OK, so on second thought maybe the example of Afghanistan has little to teach the US in the realm of health care after all. Indeed, the Americans (along with the Europeans, and the World Bank) are in fact the country’s medical paymasters. Nonetheless, an inspection may still be in order (to the extent hostile conditions within the country allow) of this nascent health structure that some do regard as “a minor miracle” because of the progress it has made. Reporter Rob Vreeken of the Netherlands’ De Volkskrant has taken on the challenge, in an account he entitles Come now, this isn’t Switzerland.
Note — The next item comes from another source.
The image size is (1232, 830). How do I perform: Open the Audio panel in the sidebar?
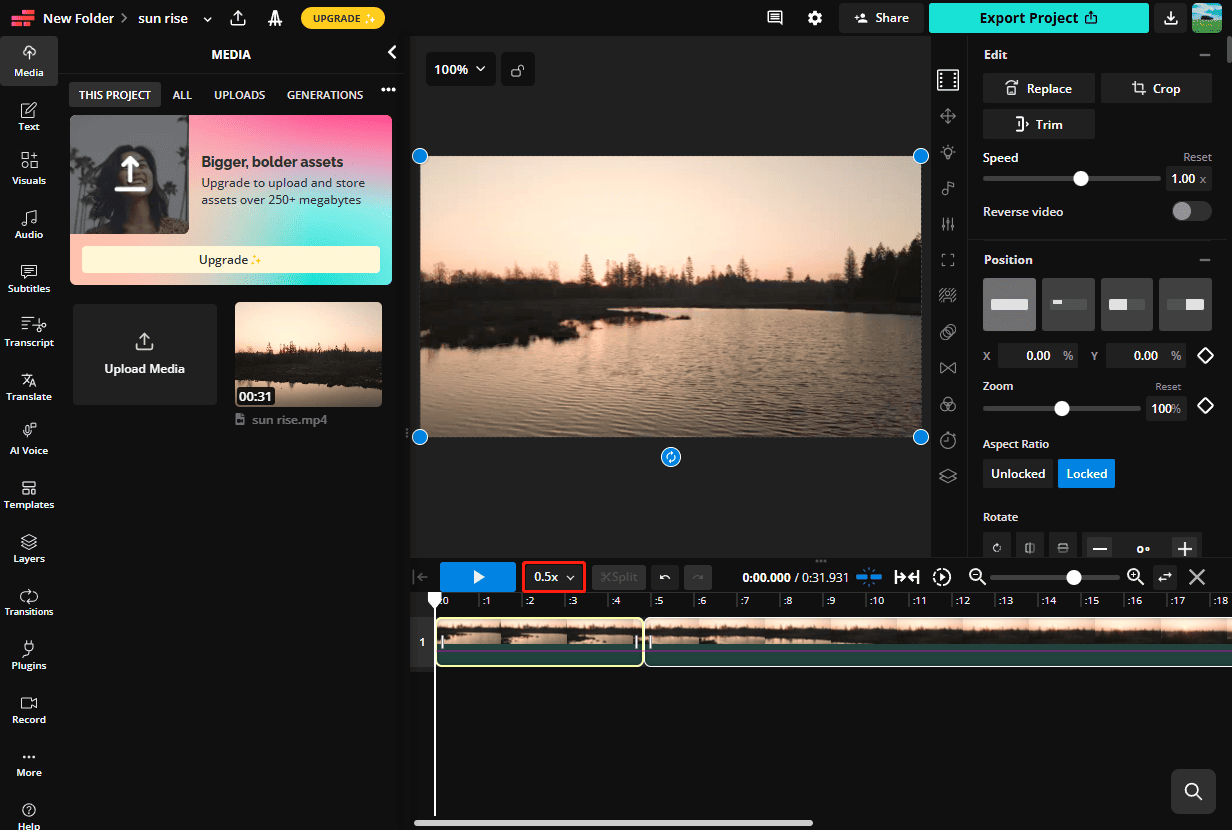28,225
It may sound strange, but it’s true: it’s foreign NGOs that run health care in Afghanistan (including a couple – HealthNet, Cordaid – that are Dutch, which accounts for De Volkskrant’s local interest). To be sure, there’s a Ministry of Health in Kabul, and these NGOs all report to it quarterly, but its main function is that of coordinating everything according to the Basic Package of Health Services (BPHS) master-plan for setting up that health infrastructure that the Ministry completed in 2002. This BPHS establishes what seems to be a reasonable hierarchical national structure. At the bottom of the pyramid are the “health posts” in the far-flung Afghan villages, each serviced by two “community health workers” (CHWs) who should be one male, one female (preferably a married couple). These provide basic examination and medicines, as well as referrals up to the structure’s next layer, the “basic health centers” (BHCs) in the somewhat larger villages – still not proper hospitals, but better-equipped, and with more and better personnel, to provide more expert basic care. The pyramid continues up to even-larger institutions like the proper medical centers (for some reason abbreviated as “CHCs”) in the larger cities.
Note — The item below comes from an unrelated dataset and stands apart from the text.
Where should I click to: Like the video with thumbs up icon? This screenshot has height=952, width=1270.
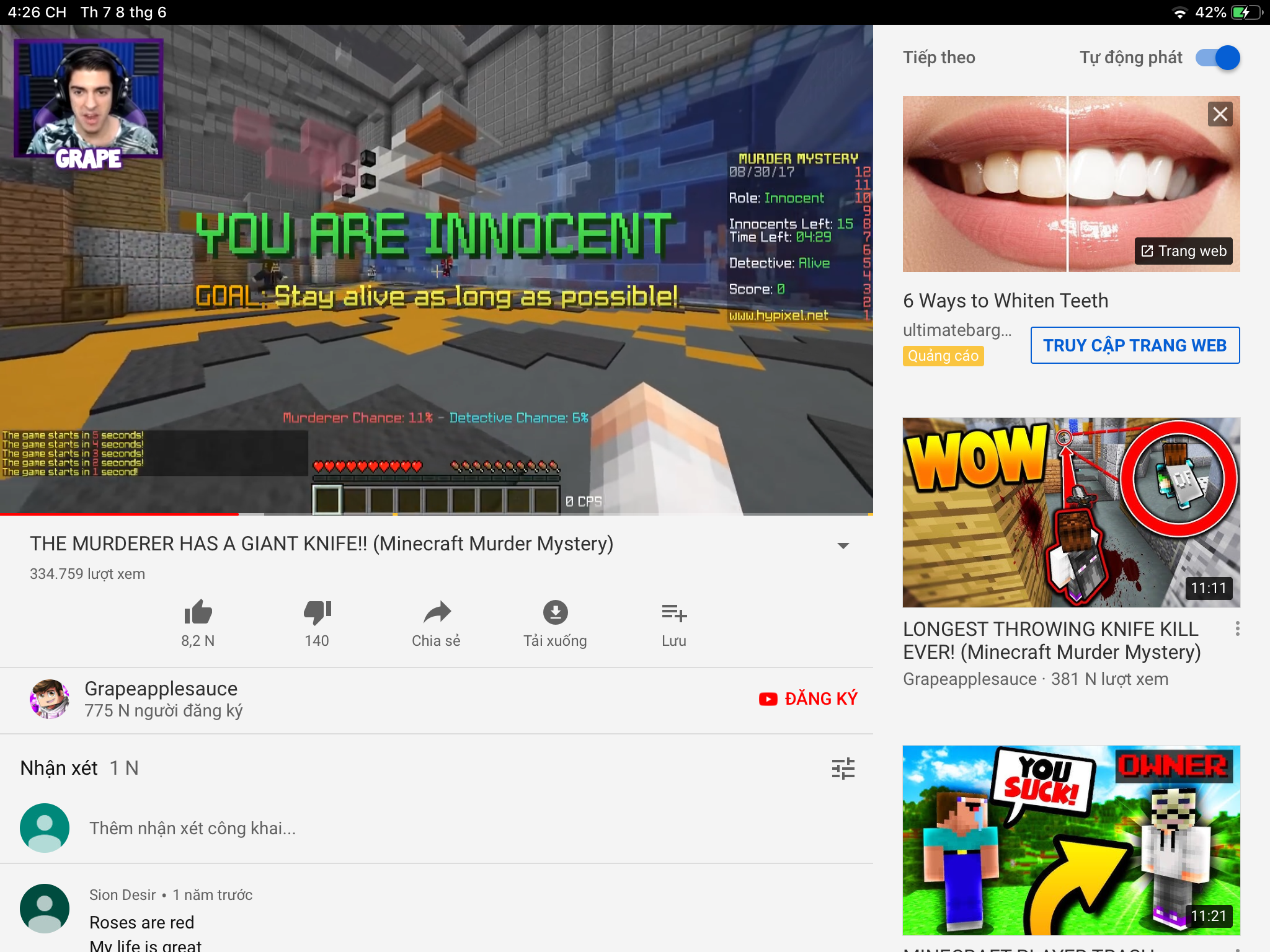[198, 612]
That’s the way the Afghan health system is structured, at least. Understandably, though, the BPHS still falls somewhat short in practice – even though according to Vreeken the Taliban generally respect the health workers and so leave them alone when they encounter them. Then again, one important reason for that is that, really by necessity, those workers are generally native Afghanis. Yes, it’s charity NGOs who are running things (generally deployed geographically by assigned provinces), but the foreigners are to be found mostly in the higher administrative ranks, i.e. back in Kabul, with their Afghani employees actually out in the countryside.
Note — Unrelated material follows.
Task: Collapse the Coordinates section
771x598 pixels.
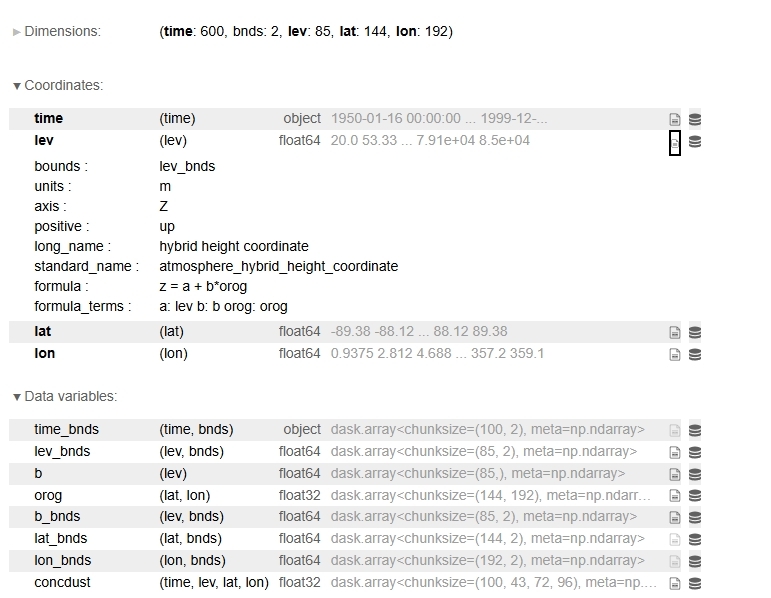Action: [x=58, y=86]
How Ya Gonna Bring Docs Down to the Farm . . .
Unfortunately, it is rather hard to get good people. Those CHWs, for one thing, almost always don’t know what they’re doing: they are only trained in a three-week course, and in fact they work for free. As one in-country observer (Lisa Aaen of the Danish Afghanistan Comité, another NGO) notes, often a CHW who is present, and thinks s/he knows what s/he is doing, can be worse than no one present at all. Native doctors are also scarce, and even the generous pay-bonuses made available seem to have no influence in attracting these out to work in the countryside – particularly not for the female doctors, but those are especially needed out there because no Muslim will ever let his female acquaintances be examined by a male stranger, no matter what. (This also explains the prescribed one-male, one-female quota for CHWs.) No, any Afghan with medical expertise somewhat understandably prefers to set up a private practice – mostly back in Kabul – and make big money treating only those who can pay.
In addition, Afghanistan is a big country, with an extremely primitive transportation infrastructure, often meaning that that referral for your serious medical case to the next level up in the medical hierarchy – located beyond that next ridge of mountains, say – had better not be urgent. On the medicines front, those are free up to a certain level of supply, namely that which the annual plan calculates will be required, yet that amount never turns out to be enough – or the distribution is wrong – so that soon patients are asked to pay for the drugs they need.
But still . . . well, this ain’t Switzerland we’re talking about here, anyway. For all the shortcomings, there is little doubt that the situation is certainly better than what was in place before the US/NATO intervention in the country starting in late 2001, particularly when it comes to sheer citizen access to some sort of care. Whether you want to call it even a “minor miracle” must first depend upon which numbers you come to trust. The government claims that 80% of the Afghan population now has access to medical care; Ms. Aaen of the Danish Afghanistan Comité, in view of her concern over the basic incompetence of the local CHWs, thinks that figure should be closer to 20%.